Pixel coordinate grounding data

-------

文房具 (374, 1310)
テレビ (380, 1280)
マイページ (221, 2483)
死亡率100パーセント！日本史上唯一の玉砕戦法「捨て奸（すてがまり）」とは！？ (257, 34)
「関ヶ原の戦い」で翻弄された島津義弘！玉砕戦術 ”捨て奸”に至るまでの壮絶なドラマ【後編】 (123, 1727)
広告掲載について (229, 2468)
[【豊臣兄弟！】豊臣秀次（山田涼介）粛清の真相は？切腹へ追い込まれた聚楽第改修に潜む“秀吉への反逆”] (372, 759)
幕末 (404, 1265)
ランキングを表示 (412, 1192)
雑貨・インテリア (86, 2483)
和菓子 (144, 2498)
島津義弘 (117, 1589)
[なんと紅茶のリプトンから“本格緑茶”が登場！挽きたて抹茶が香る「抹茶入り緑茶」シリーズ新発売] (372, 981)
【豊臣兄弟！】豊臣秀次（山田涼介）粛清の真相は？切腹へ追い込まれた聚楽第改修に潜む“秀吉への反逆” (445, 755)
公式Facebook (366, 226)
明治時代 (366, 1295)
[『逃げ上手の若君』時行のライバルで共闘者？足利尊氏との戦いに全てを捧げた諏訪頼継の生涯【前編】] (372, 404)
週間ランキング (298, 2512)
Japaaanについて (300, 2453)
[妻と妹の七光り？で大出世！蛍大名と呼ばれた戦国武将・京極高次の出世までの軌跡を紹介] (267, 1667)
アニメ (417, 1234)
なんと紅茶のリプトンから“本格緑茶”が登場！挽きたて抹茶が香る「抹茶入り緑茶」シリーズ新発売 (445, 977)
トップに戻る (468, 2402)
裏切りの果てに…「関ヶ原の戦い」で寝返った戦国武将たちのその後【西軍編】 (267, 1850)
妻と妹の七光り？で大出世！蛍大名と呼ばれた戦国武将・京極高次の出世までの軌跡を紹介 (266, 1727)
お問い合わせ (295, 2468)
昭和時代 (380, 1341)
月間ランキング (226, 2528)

-------

Your answer must be the lines from the one that contains "明治時代 (366, 1295)" through the last line of the entries above, copied exactly, with no other lines.

明治時代 (366, 1295)
[『逃げ上手の若君』時行のライバルで共闘者？足利尊氏との戦いに全てを捧げた諏訪頼継の生涯【前編】] (372, 404)
週間ランキング (298, 2512)
Japaaanについて (300, 2453)
[妻と妹の七光り？で大出世！蛍大名と呼ばれた戦国武将・京極高次の出世までの軌跡を紹介] (267, 1667)
アニメ (417, 1234)
なんと紅茶のリプトンから“本格緑茶”が登場！挽きたて抹茶が香る「抹茶入り緑茶」シリーズ新発売 (445, 977)
トップに戻る (468, 2402)
裏切りの果てに…「関ヶ原の戦い」で寝返った戦国武将たちのその後【西軍編】 (267, 1850)
妻と妹の七光り？で大出世！蛍大名と呼ばれた戦国武将・京極高次の出世までの軌跡を紹介 (266, 1727)
お問い合わせ (295, 2468)
昭和時代 (380, 1341)
月間ランキング (226, 2528)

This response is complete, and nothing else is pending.